Archive for March 22, 2010

Real America – Outside the Beltway – Personal Blog #2

On Spring break this year, we flew from Washington D.C. Dulles Airport to Salt Lake City, Utah, and drove five hours to the remote yet spectacular mountains and forests of Sun Valley, Idaho.  This snow skier’s paradise, which lives up to its first name with abundant sunshine, is 2,334 miles from our nation’s Capitol.  In reality, it’s on the other side of the world.  Here we found real America, hard working, friendly, kind to their neighbors, strong sense of community and full of the volunteer spirit.

At the Sun Valley Lodge, we saw many experienced skiers volunteering for the Sun Valley Adaptive Sports program.  Severely injured service members (active duty and veterans) who served in the Iraq  and Afghanistan Wars, and are still being treated for unimaginable injuries suffered while they defended our Country, arrive at Sun Valley to ski, snowboard, snowshoe, ice skate and enjoy the outdoors.    I was struck by the patience and skill of the volunteer skiers and the real joy of accomplishment on the faces of the injured war veterans as they came down the slopes. The program opens new worlds to people with disabilities building confidence and independence.
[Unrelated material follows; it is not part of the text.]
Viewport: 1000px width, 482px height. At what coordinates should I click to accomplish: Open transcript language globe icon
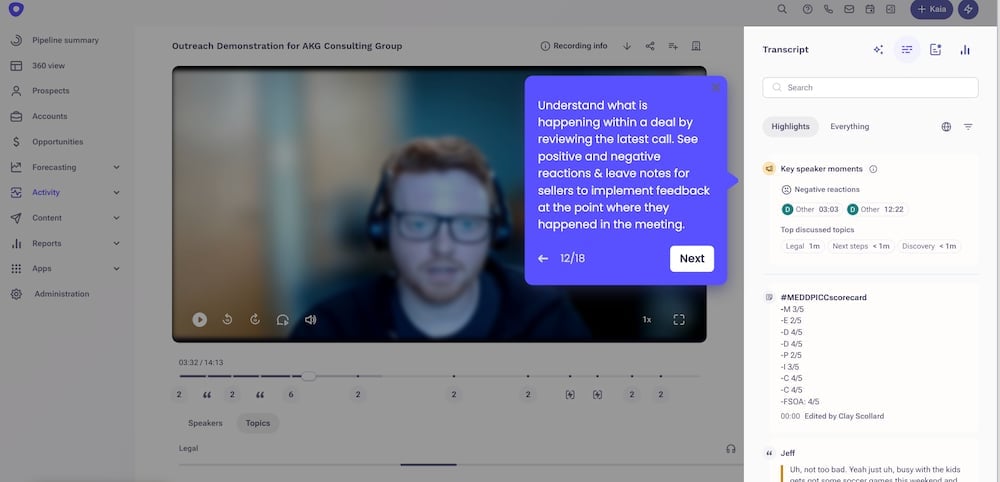[946, 126]
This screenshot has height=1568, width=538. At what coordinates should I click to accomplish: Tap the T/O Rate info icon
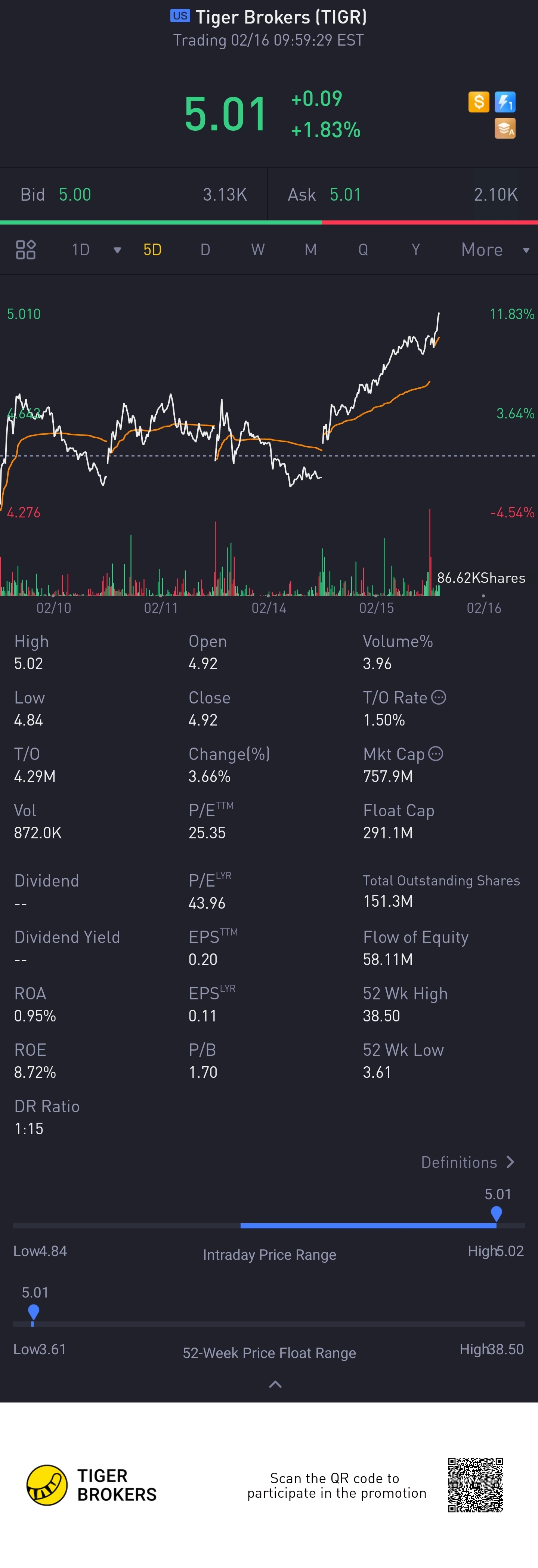point(438,698)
The program is highly praised and nationally recognized by the Department of Defense, military hospitals, military care units, VAs, and veteran service organizations around the country as a leading adaptive sports organization serving “wounded warriors.”

We also saw lots of individual acts of kindness.  My friend Gail Wray, a former “inside the beltway Fed,” helps other people every day of her life.  One morning she encouraged a woman with three DWI’s to attend her first Alcoholics Anonymous group meeting.  If she didn’t go the woman was going to lose her drivers license and my friend was intent on that not happening.  Gail also is working to preserve Idaho’s natural beauty.

Alexis de Tocqueville traveled through America in 1831 – 1832 – Tocqueville saw how “liberty could be channeled by widespread participation in public life to prevent a potentially volatile ‘tyranny of the majority’ from spilling over into anarchy or despotism.”  In the widely read and highly praised first volume of Democracy in America (1835), Tocqueville showed how boisterous local associations and a decentralized political system moderated the fractiousness of democratic life. “Nothing, in my opinion, is more deserving of our attention than the intellectual and moral associations of America,” he wrote.

They say in Sun Valley that doctors still make house calls. On a Spring break trip to Sun Valley, Idaho, our family found this kind of America Tocqueville talked about hundreds of years ago.  It gives us hope for the future.